**EXERCISE DIRECTIONS**
How many lines in the entries below contain the word "This"? Answer with the number and nothing else.
* * * * * * *
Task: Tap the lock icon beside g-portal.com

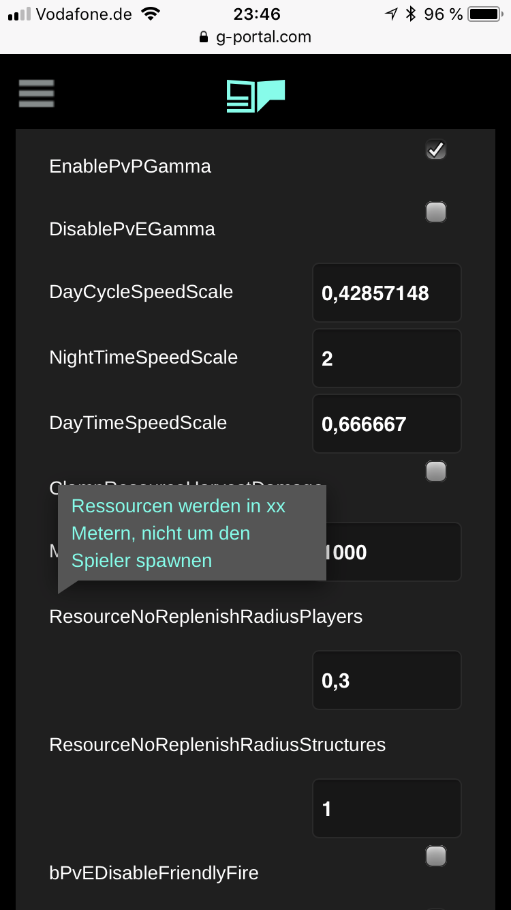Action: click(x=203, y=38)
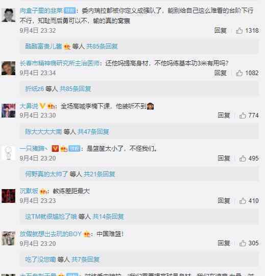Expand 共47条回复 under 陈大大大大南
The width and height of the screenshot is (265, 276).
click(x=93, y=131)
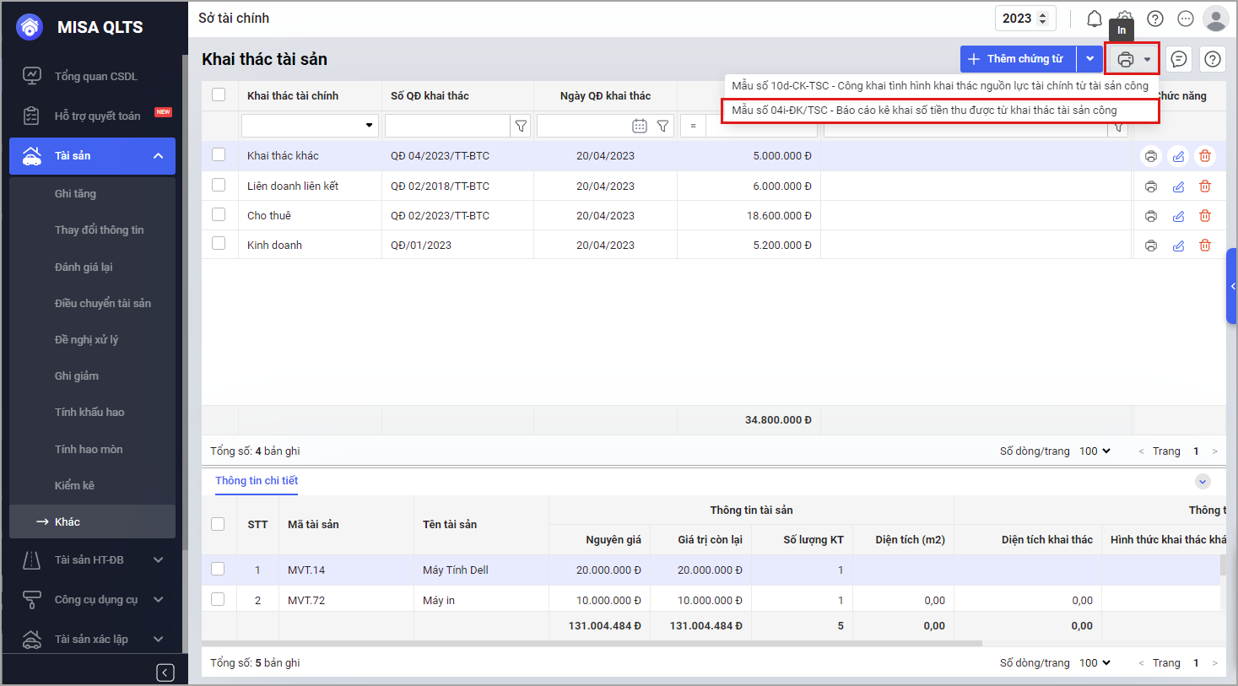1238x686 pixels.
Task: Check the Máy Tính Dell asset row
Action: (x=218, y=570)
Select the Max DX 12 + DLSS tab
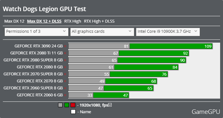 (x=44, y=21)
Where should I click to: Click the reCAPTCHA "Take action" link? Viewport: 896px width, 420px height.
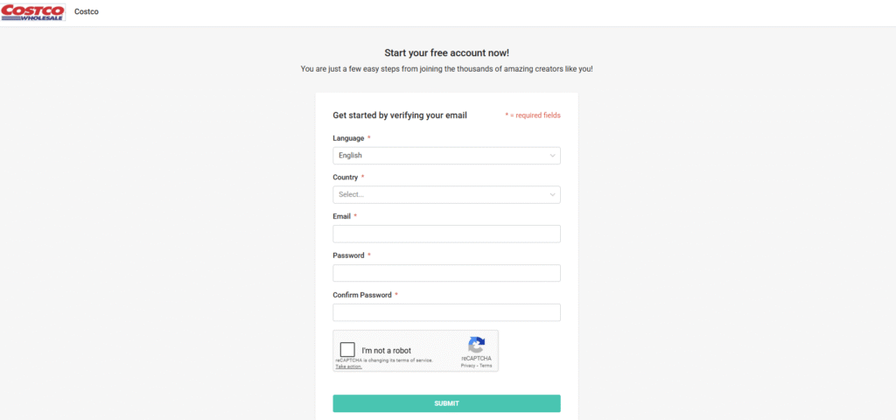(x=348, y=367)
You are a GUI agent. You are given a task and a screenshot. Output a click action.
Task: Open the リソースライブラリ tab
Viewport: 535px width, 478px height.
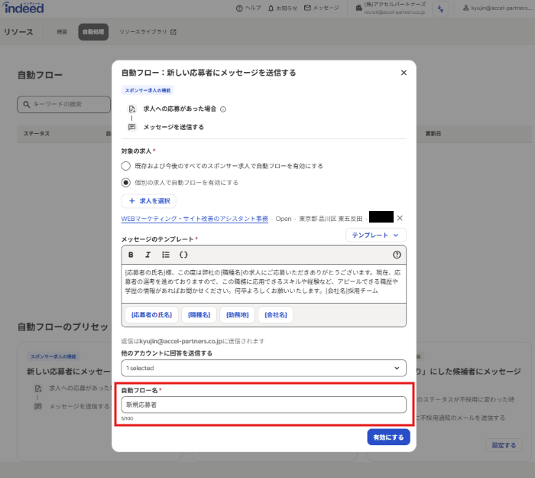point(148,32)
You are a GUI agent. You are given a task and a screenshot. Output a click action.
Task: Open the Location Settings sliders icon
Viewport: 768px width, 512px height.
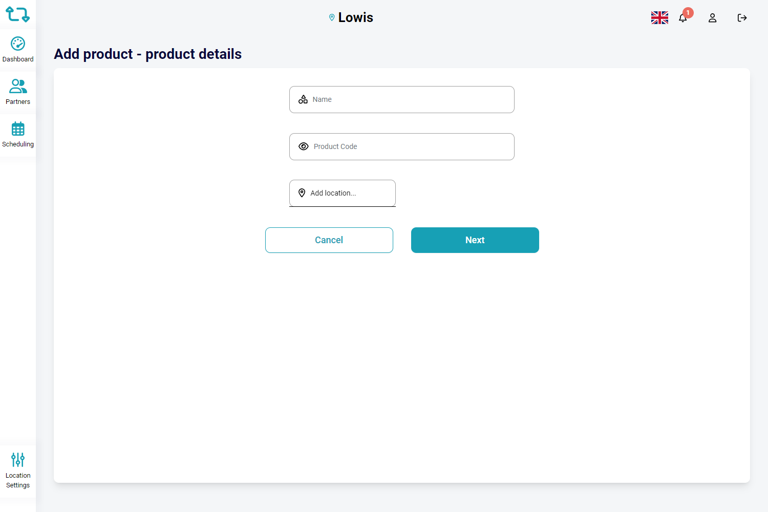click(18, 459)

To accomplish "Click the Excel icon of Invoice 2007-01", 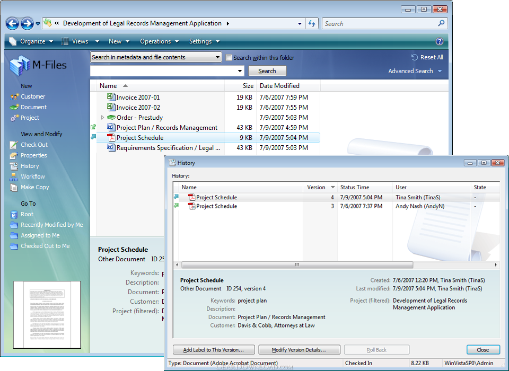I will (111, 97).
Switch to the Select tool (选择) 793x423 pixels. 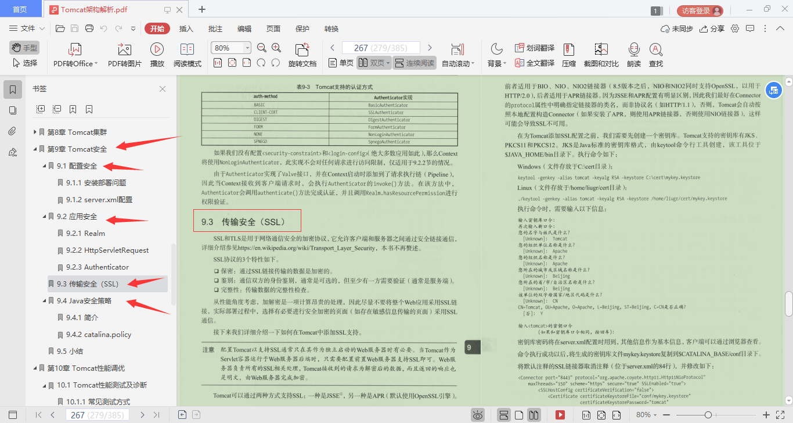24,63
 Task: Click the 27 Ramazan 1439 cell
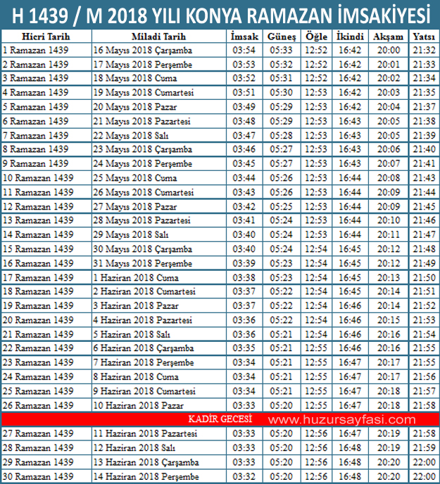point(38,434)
* * * * * * *
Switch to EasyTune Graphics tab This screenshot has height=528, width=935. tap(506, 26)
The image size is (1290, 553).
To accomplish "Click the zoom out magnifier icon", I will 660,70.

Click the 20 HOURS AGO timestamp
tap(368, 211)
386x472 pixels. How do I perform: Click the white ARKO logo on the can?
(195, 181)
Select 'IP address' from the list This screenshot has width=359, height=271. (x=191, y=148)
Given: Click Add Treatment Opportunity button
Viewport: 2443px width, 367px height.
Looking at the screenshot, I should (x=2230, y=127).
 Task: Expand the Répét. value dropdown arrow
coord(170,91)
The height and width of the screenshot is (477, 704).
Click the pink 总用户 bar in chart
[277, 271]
* * * * * * *
**ANSWER BOX**
2